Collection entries
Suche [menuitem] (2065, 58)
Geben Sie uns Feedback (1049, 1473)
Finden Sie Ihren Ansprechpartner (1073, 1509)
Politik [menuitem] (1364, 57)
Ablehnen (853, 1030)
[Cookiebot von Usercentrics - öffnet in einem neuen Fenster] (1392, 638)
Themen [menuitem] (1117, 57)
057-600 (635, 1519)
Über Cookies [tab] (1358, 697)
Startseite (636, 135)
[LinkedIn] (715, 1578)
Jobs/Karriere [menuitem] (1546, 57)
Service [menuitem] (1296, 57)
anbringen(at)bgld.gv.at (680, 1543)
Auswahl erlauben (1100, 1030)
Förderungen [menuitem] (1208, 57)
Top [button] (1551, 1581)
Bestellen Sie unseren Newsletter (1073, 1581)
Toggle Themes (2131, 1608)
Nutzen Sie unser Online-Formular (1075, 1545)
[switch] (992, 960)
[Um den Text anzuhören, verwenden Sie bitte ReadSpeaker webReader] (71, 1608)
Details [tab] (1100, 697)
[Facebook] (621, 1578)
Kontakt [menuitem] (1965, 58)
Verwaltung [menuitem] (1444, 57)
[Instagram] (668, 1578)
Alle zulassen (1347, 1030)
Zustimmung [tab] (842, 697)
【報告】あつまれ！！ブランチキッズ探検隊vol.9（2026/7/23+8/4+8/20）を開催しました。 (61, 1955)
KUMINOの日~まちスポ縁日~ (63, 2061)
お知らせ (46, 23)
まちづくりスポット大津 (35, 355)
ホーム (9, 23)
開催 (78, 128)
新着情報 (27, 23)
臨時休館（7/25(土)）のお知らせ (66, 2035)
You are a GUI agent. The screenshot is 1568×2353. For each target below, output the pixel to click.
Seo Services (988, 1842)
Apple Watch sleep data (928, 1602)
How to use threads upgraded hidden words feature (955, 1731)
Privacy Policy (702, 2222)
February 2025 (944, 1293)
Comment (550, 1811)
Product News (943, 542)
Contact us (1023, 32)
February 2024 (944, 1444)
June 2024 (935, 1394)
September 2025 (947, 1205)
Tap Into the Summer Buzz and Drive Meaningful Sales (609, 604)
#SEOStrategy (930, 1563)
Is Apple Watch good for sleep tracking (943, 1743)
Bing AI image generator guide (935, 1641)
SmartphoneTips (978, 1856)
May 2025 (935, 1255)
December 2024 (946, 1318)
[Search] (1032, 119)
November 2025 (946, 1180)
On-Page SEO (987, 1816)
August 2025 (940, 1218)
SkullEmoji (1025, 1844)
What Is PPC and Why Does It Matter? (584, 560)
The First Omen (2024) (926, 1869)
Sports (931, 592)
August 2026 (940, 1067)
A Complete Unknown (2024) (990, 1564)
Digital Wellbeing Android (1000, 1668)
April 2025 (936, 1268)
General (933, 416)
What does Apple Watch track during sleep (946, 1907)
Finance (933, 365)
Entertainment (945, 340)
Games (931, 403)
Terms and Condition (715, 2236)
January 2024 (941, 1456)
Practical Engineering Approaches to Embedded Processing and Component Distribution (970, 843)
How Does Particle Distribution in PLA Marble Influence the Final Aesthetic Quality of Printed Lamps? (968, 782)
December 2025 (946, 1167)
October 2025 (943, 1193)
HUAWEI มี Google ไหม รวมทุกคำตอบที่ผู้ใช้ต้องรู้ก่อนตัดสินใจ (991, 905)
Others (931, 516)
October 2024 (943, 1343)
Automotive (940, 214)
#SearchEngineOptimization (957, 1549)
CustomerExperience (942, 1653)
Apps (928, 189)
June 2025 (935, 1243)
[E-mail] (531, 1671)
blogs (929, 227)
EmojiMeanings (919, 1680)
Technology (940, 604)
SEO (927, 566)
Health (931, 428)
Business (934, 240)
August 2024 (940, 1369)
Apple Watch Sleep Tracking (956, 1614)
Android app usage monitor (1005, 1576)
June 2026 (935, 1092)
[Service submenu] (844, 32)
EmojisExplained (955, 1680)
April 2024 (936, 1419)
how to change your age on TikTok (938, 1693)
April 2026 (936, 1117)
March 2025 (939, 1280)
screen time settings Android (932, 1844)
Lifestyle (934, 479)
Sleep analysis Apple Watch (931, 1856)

• About this task:
Give only the number of lines in the entries that contain "Android".

• Reply to the exercise:
3